Items from a data source
++++

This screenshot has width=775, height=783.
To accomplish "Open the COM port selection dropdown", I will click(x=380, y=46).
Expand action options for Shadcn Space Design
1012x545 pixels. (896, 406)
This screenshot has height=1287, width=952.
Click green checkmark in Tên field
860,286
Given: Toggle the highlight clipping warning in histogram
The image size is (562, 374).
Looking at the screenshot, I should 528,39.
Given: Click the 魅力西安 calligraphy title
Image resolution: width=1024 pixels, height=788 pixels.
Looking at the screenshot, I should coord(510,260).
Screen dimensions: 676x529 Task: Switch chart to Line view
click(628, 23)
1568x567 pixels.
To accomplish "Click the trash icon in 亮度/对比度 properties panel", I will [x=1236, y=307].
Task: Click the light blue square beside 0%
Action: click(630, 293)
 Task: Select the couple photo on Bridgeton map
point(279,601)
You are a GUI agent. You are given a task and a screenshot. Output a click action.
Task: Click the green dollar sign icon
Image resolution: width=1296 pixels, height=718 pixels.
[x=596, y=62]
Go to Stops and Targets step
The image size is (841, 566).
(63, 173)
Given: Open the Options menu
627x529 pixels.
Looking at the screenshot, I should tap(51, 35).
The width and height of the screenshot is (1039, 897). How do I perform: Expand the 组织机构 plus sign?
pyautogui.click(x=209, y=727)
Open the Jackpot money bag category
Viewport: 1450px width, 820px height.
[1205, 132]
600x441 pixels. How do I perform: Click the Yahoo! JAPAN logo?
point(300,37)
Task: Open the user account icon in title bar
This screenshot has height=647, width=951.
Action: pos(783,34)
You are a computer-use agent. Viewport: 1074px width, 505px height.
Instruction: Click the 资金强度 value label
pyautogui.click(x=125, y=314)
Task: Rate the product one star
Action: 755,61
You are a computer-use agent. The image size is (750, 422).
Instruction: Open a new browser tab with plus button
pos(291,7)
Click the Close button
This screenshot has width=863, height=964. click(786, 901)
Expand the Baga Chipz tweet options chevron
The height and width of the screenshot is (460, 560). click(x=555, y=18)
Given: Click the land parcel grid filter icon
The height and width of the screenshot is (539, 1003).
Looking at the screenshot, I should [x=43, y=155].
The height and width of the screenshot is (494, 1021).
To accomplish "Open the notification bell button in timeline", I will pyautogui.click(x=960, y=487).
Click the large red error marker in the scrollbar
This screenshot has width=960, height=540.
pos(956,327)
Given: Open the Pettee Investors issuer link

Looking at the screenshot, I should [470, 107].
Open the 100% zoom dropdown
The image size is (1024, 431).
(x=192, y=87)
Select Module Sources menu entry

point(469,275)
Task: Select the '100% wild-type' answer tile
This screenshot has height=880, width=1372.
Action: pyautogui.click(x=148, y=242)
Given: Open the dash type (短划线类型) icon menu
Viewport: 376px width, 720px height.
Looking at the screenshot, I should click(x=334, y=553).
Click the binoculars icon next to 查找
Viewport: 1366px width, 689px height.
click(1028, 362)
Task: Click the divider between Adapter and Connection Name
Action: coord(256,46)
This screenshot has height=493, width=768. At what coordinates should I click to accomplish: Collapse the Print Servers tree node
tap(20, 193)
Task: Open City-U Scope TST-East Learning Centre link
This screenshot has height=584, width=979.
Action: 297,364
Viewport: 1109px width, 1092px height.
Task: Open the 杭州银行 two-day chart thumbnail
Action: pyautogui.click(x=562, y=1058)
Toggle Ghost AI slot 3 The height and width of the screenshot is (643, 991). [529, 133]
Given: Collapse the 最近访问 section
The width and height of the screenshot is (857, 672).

++++

# [About this task]
From the records above, pull out each line that has "agent".

# [Answer for this exercise]
You are a GUI agent. You are given a task and a screenshot. Output a click action.
You are a computer-use agent. Viewport: 1074px width, 505px height.
You are a computer-use agent. The image size is (750, 422).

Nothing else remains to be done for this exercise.